本文:
-----
6.2 偏導関数

1.

(a) $x$での偏微分は$x$以外の変数をすべて定数と見なして微分すればよいので,

$\displaystyle f_{x}(x,y) = \frac{\partial (3x^{2})}{\partial x} - y\frac{\partial x}{\partial x} = 6x -y$

$y$での偏微分は$y$以外の変数をすべて定数と見なして微分すればよいので,

$\displaystyle f_{y}(x,y) = -x\frac{\partial y}{\partial y} + \frac{\partial y}{\partial y} = -x + 1$

(b) $x$での偏微分は$x$以外の変数をすべて定数と見なして微分すればよいので,

$\displaystyle f_{x}(x,y) = e^{-y}\frac{\partial (x^{2})}{\partial x} = 2xe^{-y}$

$y$での偏微分は$y$以外の変数をすべて定数と見なして微分すればよいので,

$\displaystyle f_{y}(x,y) = x^{2}\frac{\partial (e^{-y})}{\partial y} = -x^{2}e^{-y}$

(c) $x^{2}+y^{2}$$t$とおくと

$\displaystyle f_{x}(x,y)$ $\displaystyle =$ $\displaystyle \frac{\partial (\sqrt{t})}{\partial x} = \frac{\partial (\sqrt{t})}{\partial t}\frac{\partial t}{\partial x}$  
  $\displaystyle =$ $\displaystyle \frac{1}{2\sqrt{t}}\cdot 2x = \frac{2x}{2\sqrt{x^{2}+y^{2}}} = \frac{x}{\sqrt{x^{2} + y^{2}}}$  


$\displaystyle f_{y}(x,y)$ $\displaystyle =$ $\displaystyle \frac{\partial (\sqrt{t})}{\partial y} = \frac{\partial (\sqrt{t})}{\partial t}\frac{\partial t}{\partial y}$  
  $\displaystyle =$ $\displaystyle \frac{1}{2\sqrt{t}}\cdot 2y = \frac{2y}{2\sqrt{x^{2}+y^{2}}} = \frac{y}{\sqrt{x^{2} + y^{2}}}$  

(d) $x$での偏微分は$x$以外の変数をすべて定数と見なして微分すればよいので,

$\displaystyle f_{x}(x,y) = \sin{y}\frac{\partial x}{\partial x} = \sin{y}$

$y$での偏微分は$y$以外の変数をすべて定数と見なして微分すればよいので,

$\displaystyle f_{y}(x,y) = x\frac{\partial (\sin{y})}{\partial y} = x\sin{y}$

(e) 商の微分法を用いると,

$\displaystyle f_{x}(x,y)$ $\displaystyle =$ $\displaystyle \frac{\frac{\partial{(x-y)}}{\partial x}(x+y) - (x-y)\frac{\partial (x+y)}{\partial x}}{(x+y)^{2}}$  
  $\displaystyle =$ $\displaystyle \frac{x+y-(x-y)}{(x+y)^{2}} = \frac{2y}{(x+y)^{2}}$  


$\displaystyle f_{y}(x,y)$ $\displaystyle =$ $\displaystyle \frac{\frac{\partial{(x-y)}}{\partial y}(x+y) - (x-y)\frac{\partial (x+y)}{\partial y}}{(x+y)^{2}}$  
  $\displaystyle =$ $\displaystyle \frac{-(x+y)-(x-y)}{(x+y)^{2}} = \frac{-2x}{(x+y)^{2}}$  

2.
-----
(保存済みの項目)
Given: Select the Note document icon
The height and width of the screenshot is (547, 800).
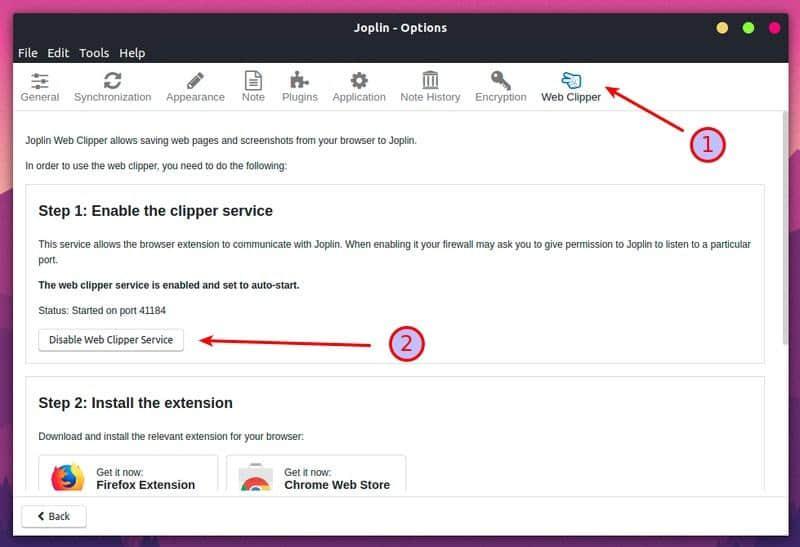Looking at the screenshot, I should pyautogui.click(x=253, y=80).
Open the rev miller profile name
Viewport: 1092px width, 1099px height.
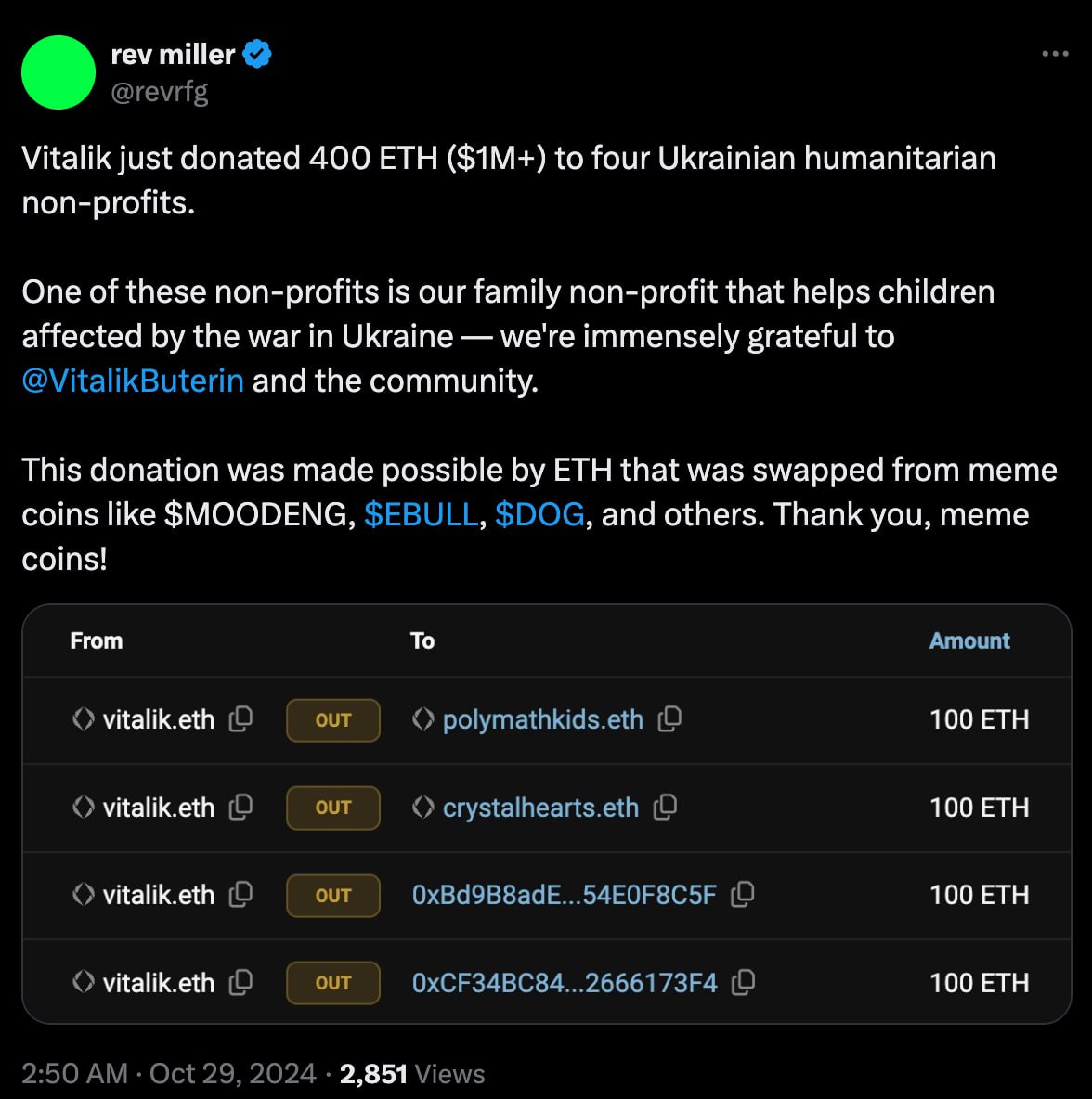[173, 55]
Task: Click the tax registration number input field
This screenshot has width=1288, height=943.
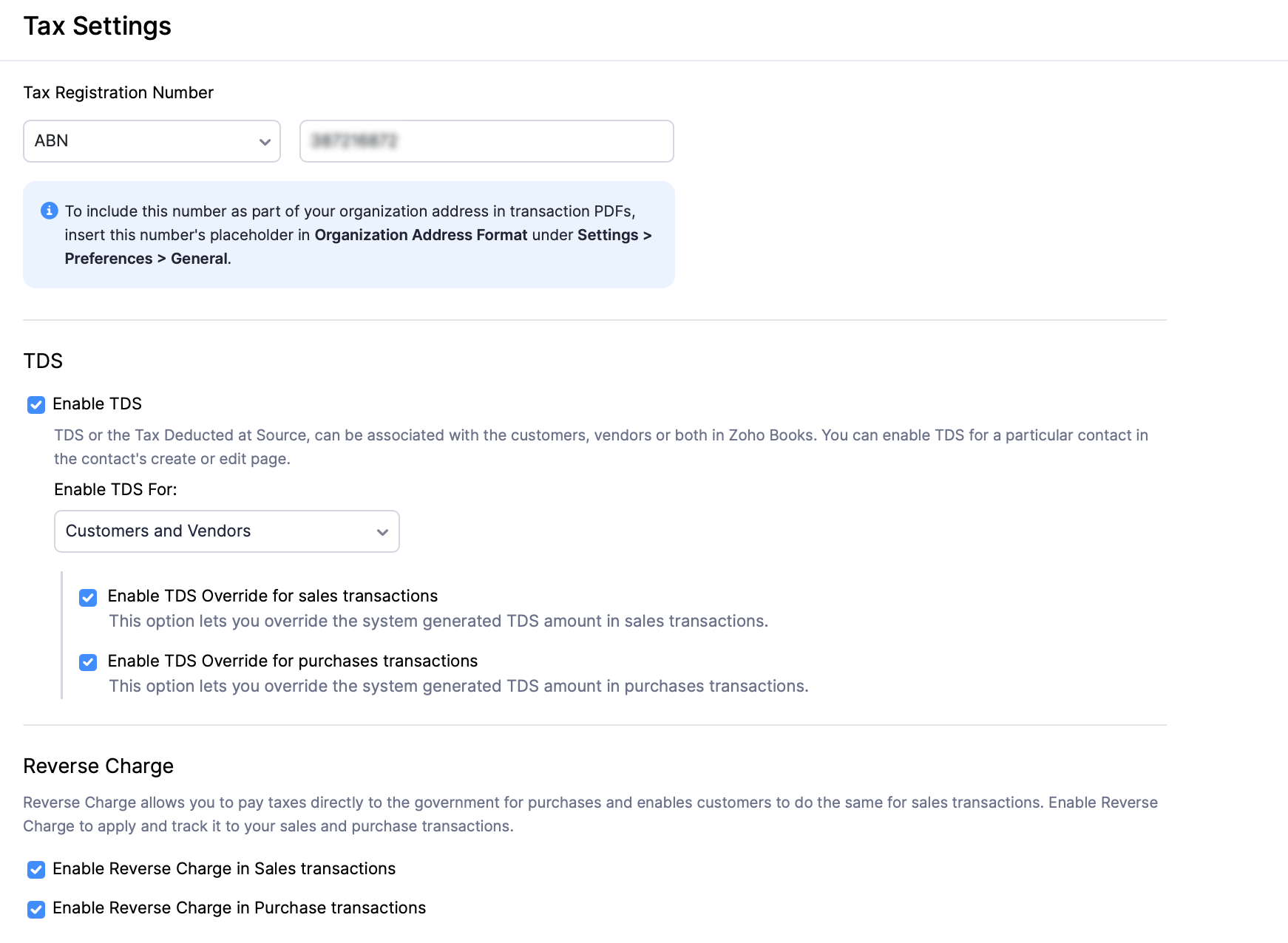Action: 487,141
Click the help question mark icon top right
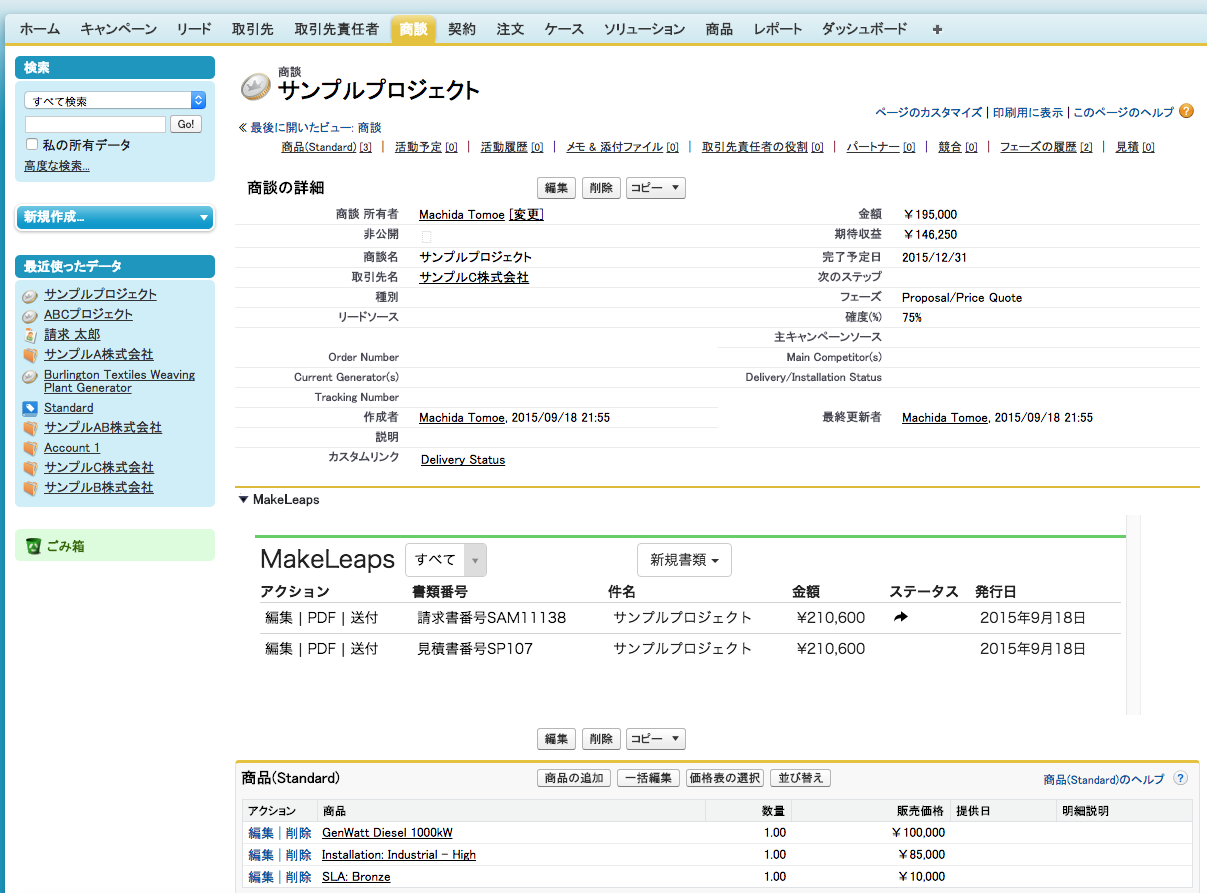This screenshot has height=893, width=1207. tap(1185, 112)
-----
問題: 本文の (a) にある次の一文を英語に訳してください：「$x$での偏微分は$x$以外の変数をすべて定数と見なして微分すればよいので, $\displaystyle f_{x}(x,y) = \frac{\partial (3x^{2})}{\partial x} - y\frac{\partial x}{\partial x} = 6x -y$」 項目はこの作業には関係しません。

解答: To take the partial derivative with respect to $x$, it is enough to differentiate while treating every variable other than $x$ as a constant, so $\displaystyle f_{x}(x,y) = \frac{\partial (3x^{2})}{\partial x} - y\frac{\partial x}{\partial x} = 6x -y$